Wildlife trade expert Esmond Bradley Martin says that smuggling routes have shifted from West African ports to East African — in Kenya and Tanzania, mostly. Kitili Mbathi, the Director General of Kenya Wildlife Service, admits that the Kenyan port of Mombasa is the "weak link," where corruption allows shipments of ivory tusks to China.
Mike Norton Griffiths, a longtime Kenyan resident who researches the economics of conservation, has a different concern about the ivory burn: What happens to the ivory market when you effectively remove this much — his estimate is 5 percent — of the world supply at one time?
"Look what happened when Iraq went offline with its oil" during the Iran-Iraq war in the 1980s, he notes. "That was 5 percent of the market. Oil prices shot through the roof!"
Higher ivory prices could lure more poachers to get into the trade and hunt more elephants, he and others warn.
A number of prominent conservationists disagree.
Kenya's very first ivory burn — of 12 tons of ivory — helped lead to significant changes in global policy on the ivory trade.
Paula Kahumbu, the Kenyan CEO of the conservation group WildlifeDirect, says that keeping ivory locked in Kenya's vaults is a far more dangerous temptation to illegal traders than the higher prices Griffiths warns of.
"If you're a dealer and you need a ton of ivory, where is the hugest place to go?" Kahumbu says. "It's not to go hunting [elephants]. That's actually quite risky, to go hunting animals. Actually, if you can raid a stockpile by bribing the guy who has the key, that's going to be the fastest way that you can get your ivory."
Kahumbu's group has documented how ivory tusks go missing from African vaults or courtroom exhibit rooms and end up right back on the ivory market, because of corruption.
Stop Ivory, another wildlife conservation group, helped organize Saturday's burn, in which several African heads of state took part.
"It will be a pleasure to burn it," Kenyan President Uhuru Kenyatta wrote in an editorial on Friday, "and do my part to destroy any possibility that poachers and their accomplices might benefit from the slaughter of Kenya's elephants."
If ivory is to be destroyed, Kenyan officials reason, then it should be done in as public a ceremony as possible. Today's burn was timed to coincide with a continental summit on elephant conservation, so that other African dignitaries and heads of state could participate and show their contempt for the ivory trade. (One of burn-master Hollister's many jobs was an act of diplomacy — to make sure that no ivory pyre burned higher than the one the Kenyan president lit.)
But beyond the theatrics, the question is whether the anti-ivory message will sway buyers in the world's biggest ivory market — China. Does public shaming work on Chinese buyers?

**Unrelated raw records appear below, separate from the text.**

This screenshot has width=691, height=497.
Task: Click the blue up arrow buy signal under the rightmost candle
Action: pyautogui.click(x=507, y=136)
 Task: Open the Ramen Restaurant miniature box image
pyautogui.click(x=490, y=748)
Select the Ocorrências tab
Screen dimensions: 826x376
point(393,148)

"No," says Hongxiang Huang, the CEO of China House, a foundation in Nairobi to help Chinese living in Africa integrate. "With Chinese, that [shame] strategy is one that I would strongly advise not to use."

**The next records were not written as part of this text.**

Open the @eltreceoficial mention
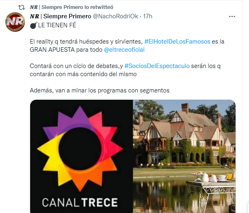249x213 pixels. (124, 50)
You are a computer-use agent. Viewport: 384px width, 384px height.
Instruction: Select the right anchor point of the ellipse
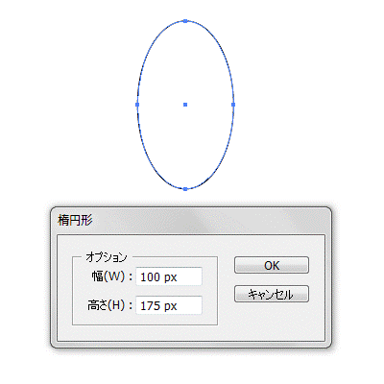click(233, 105)
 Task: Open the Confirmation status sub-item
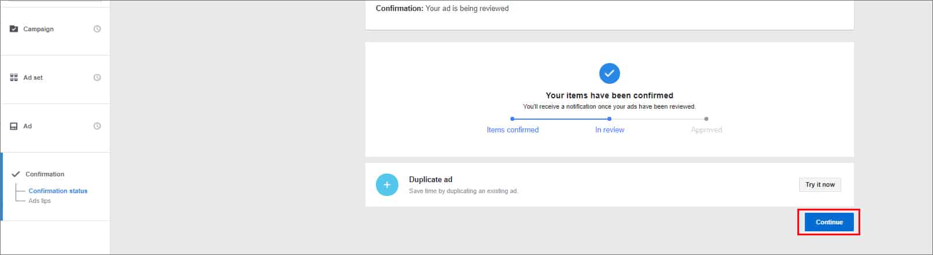coord(58,191)
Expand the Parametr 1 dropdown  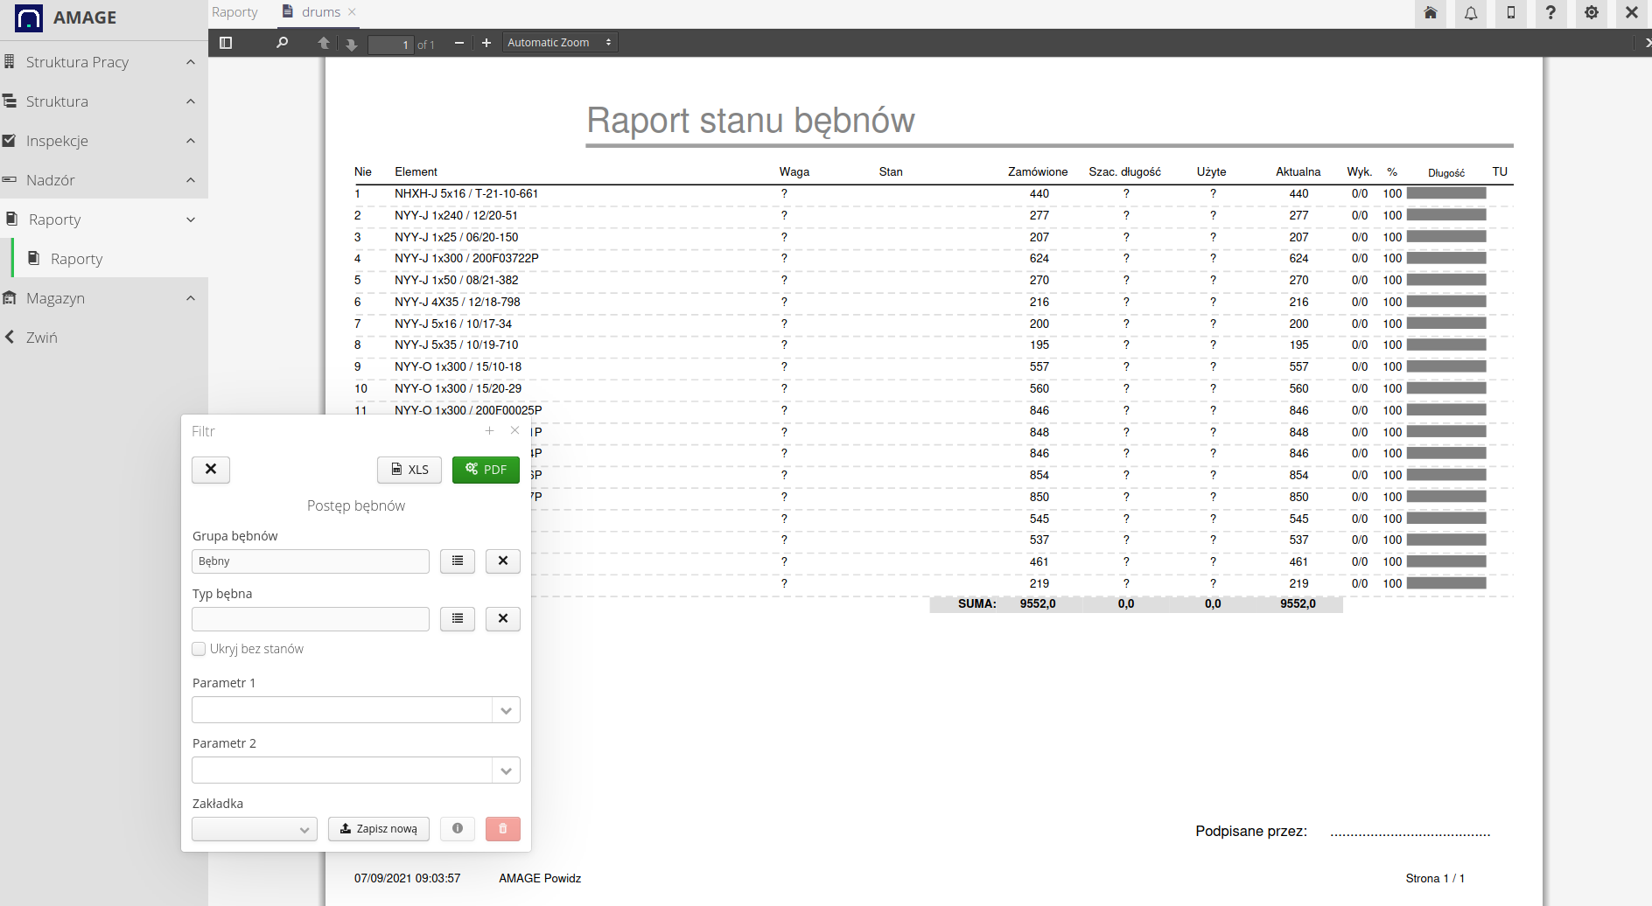click(x=506, y=710)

Huang worries that finger-wagging on ivory only politicizes the issue and plays into Chinese fears that their country is being undermined by Western NGOs and governments. Already, Huang says, many Chinese see ivory as an issue that the West uses as an excuse to criticize China.
The anti-ivory messages are stronger when they come from China's own leaders. Last year, China agreed to phase out its domestic ivory trade. The price of ivory dropped by almost half, even though no timeline for implementing the ban was given. Kahumbu says that was a bigger price drop than today's burn — or any burn, for that matter — could hope to achieve.

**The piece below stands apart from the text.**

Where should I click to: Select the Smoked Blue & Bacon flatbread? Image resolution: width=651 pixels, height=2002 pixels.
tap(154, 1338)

But Huang says the good news, from his perspective, is that most of the audience in China who happen to watch this burn on TV probably won't see it as the shame message it's intended to be.
"I think the burn will just be perceived [as demonstrating] that more and more governments are trying to phase this out and get out of this market," he says. "So it's something that is just fading away."
That may prove to be the most powerful incentive to abandon ivory, he suggests. One thing that proud Chinese people don't want to be, these days, is behind the times.